A rear-ported speaker can be designed specifically to work well up against a wall or even in a corner (a la Audio Note). In my opinion it's actually easier to achieve a frequency response curve that is the approximate inverse of anticipated boundary reinforcement using a ported box rather than a sealed box.
Here are the reasons why rear porting done right (that is, appropriately taking boundary reinforcement into account) is preferable to front porting:
1. Rear porting displaces the bass sources relative to one another as much as is feasible. With the port on the front, your two bass sources (the woofer and the port) are the same distance from the wall behind the speaker, and so their room-interaction will be fairly similar. With the port on the rear, your two bass sources are a significantly different distance from the wall behind the speaker, and thus their individual room-interaction peak-and-dip patterns will be different and tend to average out to a smoother net curve.

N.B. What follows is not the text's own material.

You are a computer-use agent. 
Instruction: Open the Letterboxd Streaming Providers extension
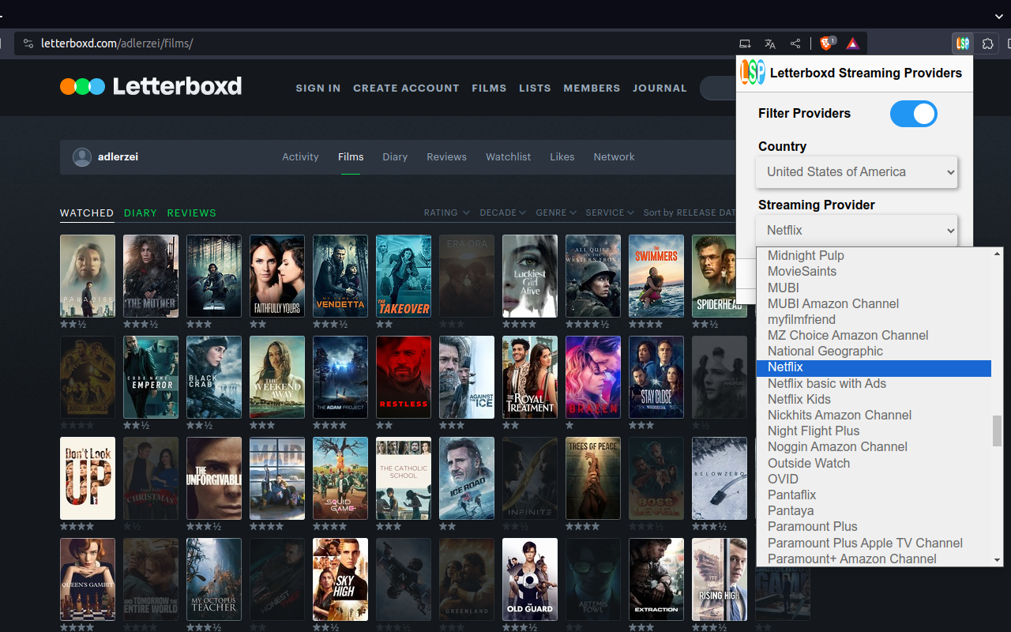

2. Any port tube resonances or residual midrange energy emerging from the port will be less audible with the port on the rear of the enclosure because it will be farther from the listener's ears.
3. Since a rear-mounted port will usually get a bit more boundary reinforcement than a front-mounted port, in practice this allows a bit deeper in-room extension - assuming proper tuning.
Of course you want to provide adequate clearance for the port to breathe, but what happens if you don't? Well in that case the nearby wall extends the effective port length a bit, which lowers the tuning frequency a bit, which is the direction you want to go if you're getting a lot of boundary reinforcement anyway.
Now intuition would lead you to believe that you'll get less bass impact from a rear-firing port because of the path length difference, but this is one of those cases where our intuition is misleading. Controlled studies have shown that the ear cannot even detect the presence of bass energy before at least one wavelength has reached the ears, and that several wavelengths are needed to detect pitch. So the small fraction-of-a-wavelength time smear between the arrival of energy from the woofer and from the rear-firing port is not of audible significance. In fact I believe that the in-room frequency response curve is by far the best predictor of subjective bass quality, but that's a tangential topic.
So while as a general rule-of-thumb most rear-ported speakers may be unsuitable for placement very close to the wall, there are exceptions.